• _What the task asks_
Print the records exactly. Every mark must remain.
Dataset entries below:
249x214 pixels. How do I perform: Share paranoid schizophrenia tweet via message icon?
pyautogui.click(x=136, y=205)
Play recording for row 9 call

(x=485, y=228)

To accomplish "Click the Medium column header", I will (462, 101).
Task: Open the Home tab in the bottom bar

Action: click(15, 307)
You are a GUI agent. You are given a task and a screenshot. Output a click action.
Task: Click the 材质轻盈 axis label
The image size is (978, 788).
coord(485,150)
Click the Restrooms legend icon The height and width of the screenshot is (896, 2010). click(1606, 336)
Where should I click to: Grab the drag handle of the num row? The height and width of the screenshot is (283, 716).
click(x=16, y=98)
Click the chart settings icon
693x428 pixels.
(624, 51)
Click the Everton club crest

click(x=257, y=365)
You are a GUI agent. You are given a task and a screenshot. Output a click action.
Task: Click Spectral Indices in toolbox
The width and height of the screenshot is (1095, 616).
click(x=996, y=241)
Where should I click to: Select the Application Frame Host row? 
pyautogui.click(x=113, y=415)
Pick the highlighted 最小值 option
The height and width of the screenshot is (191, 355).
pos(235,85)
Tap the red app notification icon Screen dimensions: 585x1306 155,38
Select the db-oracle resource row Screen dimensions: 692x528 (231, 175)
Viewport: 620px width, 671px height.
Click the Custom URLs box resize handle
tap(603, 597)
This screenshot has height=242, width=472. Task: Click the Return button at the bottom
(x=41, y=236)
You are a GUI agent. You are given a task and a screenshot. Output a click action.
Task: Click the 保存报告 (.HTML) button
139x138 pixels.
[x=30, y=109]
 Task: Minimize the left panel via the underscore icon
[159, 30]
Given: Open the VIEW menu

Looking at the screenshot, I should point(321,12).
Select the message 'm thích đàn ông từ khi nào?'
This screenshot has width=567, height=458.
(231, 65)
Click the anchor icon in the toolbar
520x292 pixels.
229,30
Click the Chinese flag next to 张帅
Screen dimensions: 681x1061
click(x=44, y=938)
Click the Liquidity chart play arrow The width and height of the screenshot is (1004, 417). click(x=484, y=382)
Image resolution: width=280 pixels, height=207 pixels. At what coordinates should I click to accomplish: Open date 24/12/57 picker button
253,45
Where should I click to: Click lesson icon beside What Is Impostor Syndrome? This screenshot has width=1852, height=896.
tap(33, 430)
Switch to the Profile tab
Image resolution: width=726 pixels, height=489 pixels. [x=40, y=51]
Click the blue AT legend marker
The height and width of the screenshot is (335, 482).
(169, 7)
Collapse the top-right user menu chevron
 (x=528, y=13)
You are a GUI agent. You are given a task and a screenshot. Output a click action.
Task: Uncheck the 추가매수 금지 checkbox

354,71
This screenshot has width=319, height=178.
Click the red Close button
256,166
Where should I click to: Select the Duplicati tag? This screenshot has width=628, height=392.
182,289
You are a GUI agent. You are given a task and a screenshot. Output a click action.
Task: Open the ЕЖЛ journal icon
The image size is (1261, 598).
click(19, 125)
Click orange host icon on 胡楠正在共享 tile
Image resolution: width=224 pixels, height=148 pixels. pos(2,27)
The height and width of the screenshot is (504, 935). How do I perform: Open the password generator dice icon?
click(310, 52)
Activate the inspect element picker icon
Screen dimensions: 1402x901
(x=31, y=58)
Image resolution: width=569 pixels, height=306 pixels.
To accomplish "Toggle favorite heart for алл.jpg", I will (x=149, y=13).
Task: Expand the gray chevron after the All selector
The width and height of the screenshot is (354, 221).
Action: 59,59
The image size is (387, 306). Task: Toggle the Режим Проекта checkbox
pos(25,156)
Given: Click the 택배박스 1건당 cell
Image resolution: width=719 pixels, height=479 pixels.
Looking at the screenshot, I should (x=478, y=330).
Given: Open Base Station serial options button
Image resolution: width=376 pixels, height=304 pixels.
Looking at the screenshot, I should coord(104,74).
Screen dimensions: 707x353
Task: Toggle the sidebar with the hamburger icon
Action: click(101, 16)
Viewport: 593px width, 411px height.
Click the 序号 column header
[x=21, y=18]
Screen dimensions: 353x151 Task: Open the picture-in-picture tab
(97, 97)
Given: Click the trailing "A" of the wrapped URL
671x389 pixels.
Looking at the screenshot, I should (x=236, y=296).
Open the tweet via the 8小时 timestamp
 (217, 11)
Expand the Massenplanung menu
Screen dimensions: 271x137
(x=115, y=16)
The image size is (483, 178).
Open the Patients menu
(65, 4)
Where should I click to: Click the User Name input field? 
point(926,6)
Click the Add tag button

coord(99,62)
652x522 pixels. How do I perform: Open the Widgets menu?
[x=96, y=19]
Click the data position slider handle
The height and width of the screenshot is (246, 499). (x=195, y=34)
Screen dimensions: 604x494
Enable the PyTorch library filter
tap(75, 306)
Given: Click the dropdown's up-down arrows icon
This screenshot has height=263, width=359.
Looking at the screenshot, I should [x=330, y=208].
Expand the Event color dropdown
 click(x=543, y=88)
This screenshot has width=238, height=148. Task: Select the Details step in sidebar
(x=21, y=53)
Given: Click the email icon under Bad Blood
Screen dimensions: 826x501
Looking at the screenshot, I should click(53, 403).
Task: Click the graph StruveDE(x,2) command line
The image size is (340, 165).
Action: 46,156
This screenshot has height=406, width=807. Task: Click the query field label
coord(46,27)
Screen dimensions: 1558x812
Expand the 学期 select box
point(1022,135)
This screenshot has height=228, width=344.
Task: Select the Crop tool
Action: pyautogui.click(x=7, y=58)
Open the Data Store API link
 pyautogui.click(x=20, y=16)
End of Dataset entries.
• _Response to the exercise_
249x214 pixels. How do I perform: Share paranoid schizophrenia tweet via message icon?
pyautogui.click(x=136, y=205)
Play recording for row 9 call

(x=485, y=228)

To accomplish "Click the Medium column header", I will (462, 101).
Task: Open the Home tab in the bottom bar

Action: click(15, 307)
You are a GUI agent. You are given a task and a screenshot. Output a click action.
Task: Click the 材质轻盈 axis label
The image size is (978, 788).
coord(485,150)
Click the Restrooms legend icon The height and width of the screenshot is (896, 2010). click(1606, 336)
Where should I click to: Grab the drag handle of the num row? The height and width of the screenshot is (283, 716).
click(x=16, y=98)
Click the chart settings icon
693x428 pixels.
(624, 51)
Click the Everton club crest

click(x=257, y=365)
You are a GUI agent. You are given a task and a screenshot. Output a click action.
Task: Click Spectral Indices in toolbox
The width and height of the screenshot is (1095, 616).
click(x=996, y=241)
Where should I click to: Select the Application Frame Host row? 
pyautogui.click(x=113, y=415)
Pick the highlighted 最小值 option
The height and width of the screenshot is (191, 355).
pos(235,85)
Tap the red app notification icon Screen dimensions: 585x1306 155,38
Select the db-oracle resource row Screen dimensions: 692x528 (231, 175)
Viewport: 620px width, 671px height.
Click the Custom URLs box resize handle
tap(603, 597)
This screenshot has height=242, width=472. Task: Click the Return button at the bottom
(x=41, y=236)
You are a GUI agent. You are given a task and a screenshot. Output a click action.
Task: Click the 保存报告 (.HTML) button
139x138 pixels.
[x=30, y=109]
 Task: Minimize the left panel via the underscore icon
[159, 30]
Given: Open the VIEW menu

Looking at the screenshot, I should point(321,12).
Select the message 'm thích đàn ông từ khi nào?'
This screenshot has width=567, height=458.
(231, 65)
Click the anchor icon in the toolbar
520x292 pixels.
229,30
Click the Chinese flag next to 张帅
Screen dimensions: 681x1061
click(x=44, y=938)
Click the Liquidity chart play arrow The width and height of the screenshot is (1004, 417). click(x=484, y=382)
Image resolution: width=280 pixels, height=207 pixels. At what coordinates should I click to accomplish: Open date 24/12/57 picker button
253,45
Where should I click to: Click lesson icon beside What Is Impostor Syndrome? This screenshot has width=1852, height=896.
tap(33, 430)
Switch to the Profile tab
Image resolution: width=726 pixels, height=489 pixels. [x=40, y=51]
Click the blue AT legend marker
The height and width of the screenshot is (335, 482).
(169, 7)
Collapse the top-right user menu chevron
 (x=528, y=13)
You are a GUI agent. You are given a task and a screenshot. Output a click action.
Task: Uncheck the 추가매수 금지 checkbox

354,71
This screenshot has width=319, height=178.
Click the red Close button
256,166
Where should I click to: Select the Duplicati tag? This screenshot has width=628, height=392.
182,289
You are a GUI agent. You are given a task and a screenshot. Output a click action.
Task: Open the ЕЖЛ journal icon
The image size is (1261, 598).
click(19, 125)
Click orange host icon on 胡楠正在共享 tile
Image resolution: width=224 pixels, height=148 pixels. pos(2,27)
The height and width of the screenshot is (504, 935). How do I perform: Open the password generator dice icon?
click(310, 52)
Activate the inspect element picker icon
Screen dimensions: 1402x901
(x=31, y=58)
Image resolution: width=569 pixels, height=306 pixels.
To accomplish "Toggle favorite heart for алл.jpg", I will (x=149, y=13).
Task: Expand the gray chevron after the All selector
The width and height of the screenshot is (354, 221).
Action: 59,59
The image size is (387, 306). Task: Toggle the Режим Проекта checkbox
pos(25,156)
Given: Click the 택배박스 1건당 cell
Image resolution: width=719 pixels, height=479 pixels.
Looking at the screenshot, I should (x=478, y=330).
Given: Open Base Station serial options button
Image resolution: width=376 pixels, height=304 pixels.
Looking at the screenshot, I should coord(104,74).
Screen dimensions: 707x353
Task: Toggle the sidebar with the hamburger icon
Action: click(101, 16)
Viewport: 593px width, 411px height.
Click the 序号 column header
[x=21, y=18]
Screen dimensions: 353x151 Task: Open the picture-in-picture tab
(97, 97)
Given: Click the trailing "A" of the wrapped URL
671x389 pixels.
Looking at the screenshot, I should (x=236, y=296).
Open the tweet via the 8小时 timestamp
 (217, 11)
Expand the Massenplanung menu
Screen dimensions: 271x137
(x=115, y=16)
The image size is (483, 178).
Open the Patients menu
(65, 4)
Where should I click to: Click the User Name input field? 
point(926,6)
Click the Add tag button

coord(99,62)
652x522 pixels. How do I perform: Open the Widgets menu?
[x=96, y=19]
Click the data position slider handle
The height and width of the screenshot is (246, 499). (x=195, y=34)
Screen dimensions: 604x494
Enable the PyTorch library filter
tap(75, 306)
Given: Click the dropdown's up-down arrows icon
This screenshot has height=263, width=359.
Looking at the screenshot, I should [x=330, y=208].
Expand the Event color dropdown
 click(x=543, y=88)
This screenshot has width=238, height=148. Task: Select the Details step in sidebar
(x=21, y=53)
Given: Click the email icon under Bad Blood
Screen dimensions: 826x501
Looking at the screenshot, I should click(53, 403).
Task: Click the graph StruveDE(x,2) command line
The image size is (340, 165).
Action: 46,156
This screenshot has height=406, width=807. Task: Click the query field label
coord(46,27)
Screen dimensions: 1558x812
Expand the 学期 select box
point(1022,135)
This screenshot has height=228, width=344.
Task: Select the Crop tool
Action: pyautogui.click(x=7, y=58)
Open the Data Store API link
 pyautogui.click(x=20, y=16)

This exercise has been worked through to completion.